_What to produce_
Check every line of the entries that follow, and copy the ones containing "item".

BEGIN Records to use

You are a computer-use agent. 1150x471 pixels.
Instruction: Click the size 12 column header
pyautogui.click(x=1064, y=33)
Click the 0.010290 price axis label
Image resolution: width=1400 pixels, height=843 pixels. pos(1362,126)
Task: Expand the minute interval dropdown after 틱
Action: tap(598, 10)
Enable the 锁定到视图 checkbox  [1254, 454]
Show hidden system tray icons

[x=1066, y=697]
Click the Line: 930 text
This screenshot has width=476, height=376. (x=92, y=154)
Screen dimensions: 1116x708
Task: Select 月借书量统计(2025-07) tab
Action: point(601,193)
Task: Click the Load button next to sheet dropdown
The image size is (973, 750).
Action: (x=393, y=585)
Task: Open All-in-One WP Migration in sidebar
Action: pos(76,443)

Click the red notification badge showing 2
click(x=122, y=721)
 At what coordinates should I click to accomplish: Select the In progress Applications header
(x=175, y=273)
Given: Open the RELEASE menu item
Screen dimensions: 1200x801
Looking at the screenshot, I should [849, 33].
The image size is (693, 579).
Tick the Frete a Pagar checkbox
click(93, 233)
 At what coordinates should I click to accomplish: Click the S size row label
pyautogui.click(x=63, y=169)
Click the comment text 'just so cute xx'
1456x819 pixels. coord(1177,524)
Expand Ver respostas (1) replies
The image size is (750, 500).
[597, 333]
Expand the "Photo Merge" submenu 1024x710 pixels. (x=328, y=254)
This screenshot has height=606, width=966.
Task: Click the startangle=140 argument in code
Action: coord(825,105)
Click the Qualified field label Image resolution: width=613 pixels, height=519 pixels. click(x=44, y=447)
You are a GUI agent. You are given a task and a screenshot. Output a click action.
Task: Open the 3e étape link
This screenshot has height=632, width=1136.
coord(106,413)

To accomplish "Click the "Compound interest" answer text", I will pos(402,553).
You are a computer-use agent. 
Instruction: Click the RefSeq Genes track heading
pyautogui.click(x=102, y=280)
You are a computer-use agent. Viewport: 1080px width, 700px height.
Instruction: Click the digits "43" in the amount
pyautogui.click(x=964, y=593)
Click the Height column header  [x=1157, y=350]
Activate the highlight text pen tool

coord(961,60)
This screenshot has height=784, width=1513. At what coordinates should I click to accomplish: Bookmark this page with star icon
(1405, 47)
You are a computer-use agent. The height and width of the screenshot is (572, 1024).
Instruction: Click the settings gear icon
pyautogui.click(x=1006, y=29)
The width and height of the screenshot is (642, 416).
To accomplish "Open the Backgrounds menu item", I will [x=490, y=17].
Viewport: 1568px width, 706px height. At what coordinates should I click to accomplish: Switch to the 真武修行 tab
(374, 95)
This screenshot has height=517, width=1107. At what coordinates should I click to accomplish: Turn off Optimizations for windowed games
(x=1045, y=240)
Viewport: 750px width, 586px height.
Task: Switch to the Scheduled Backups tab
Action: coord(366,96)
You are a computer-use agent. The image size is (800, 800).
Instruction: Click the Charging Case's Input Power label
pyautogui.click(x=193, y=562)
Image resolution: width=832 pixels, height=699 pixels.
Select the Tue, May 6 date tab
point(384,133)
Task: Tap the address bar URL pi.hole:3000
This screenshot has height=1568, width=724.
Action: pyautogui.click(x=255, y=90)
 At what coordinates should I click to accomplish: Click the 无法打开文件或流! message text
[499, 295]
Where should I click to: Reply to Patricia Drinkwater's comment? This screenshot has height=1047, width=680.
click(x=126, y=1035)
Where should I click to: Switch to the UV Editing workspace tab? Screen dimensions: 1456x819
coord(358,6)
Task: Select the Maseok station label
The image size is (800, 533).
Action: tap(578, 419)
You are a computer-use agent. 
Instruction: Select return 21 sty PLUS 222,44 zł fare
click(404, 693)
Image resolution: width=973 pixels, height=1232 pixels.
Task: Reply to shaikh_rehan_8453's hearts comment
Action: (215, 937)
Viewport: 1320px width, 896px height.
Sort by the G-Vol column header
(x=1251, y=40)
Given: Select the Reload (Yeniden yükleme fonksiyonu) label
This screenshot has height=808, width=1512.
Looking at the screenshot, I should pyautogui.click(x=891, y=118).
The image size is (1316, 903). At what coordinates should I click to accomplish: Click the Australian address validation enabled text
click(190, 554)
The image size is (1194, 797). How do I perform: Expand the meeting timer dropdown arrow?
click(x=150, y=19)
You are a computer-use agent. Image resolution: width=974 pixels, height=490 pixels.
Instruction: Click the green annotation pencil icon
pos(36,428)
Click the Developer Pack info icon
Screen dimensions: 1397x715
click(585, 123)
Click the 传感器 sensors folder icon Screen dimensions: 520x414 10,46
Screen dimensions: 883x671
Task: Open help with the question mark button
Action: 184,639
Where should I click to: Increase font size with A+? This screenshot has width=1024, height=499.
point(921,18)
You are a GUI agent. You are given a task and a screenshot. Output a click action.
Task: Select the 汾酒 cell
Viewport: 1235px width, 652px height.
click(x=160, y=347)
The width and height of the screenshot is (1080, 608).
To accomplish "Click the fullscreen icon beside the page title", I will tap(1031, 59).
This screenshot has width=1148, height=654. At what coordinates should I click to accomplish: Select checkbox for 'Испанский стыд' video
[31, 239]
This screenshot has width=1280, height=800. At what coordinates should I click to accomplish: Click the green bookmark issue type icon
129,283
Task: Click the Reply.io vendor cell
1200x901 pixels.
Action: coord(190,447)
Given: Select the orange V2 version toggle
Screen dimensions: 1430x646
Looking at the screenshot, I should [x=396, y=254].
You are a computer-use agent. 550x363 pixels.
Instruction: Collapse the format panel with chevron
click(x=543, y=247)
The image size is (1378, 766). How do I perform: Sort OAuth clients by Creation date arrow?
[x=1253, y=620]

END Records to use

_Result_
Given: Open the RELEASE menu item
To accomplish "Open the Backgrounds menu item", I will [x=490, y=17].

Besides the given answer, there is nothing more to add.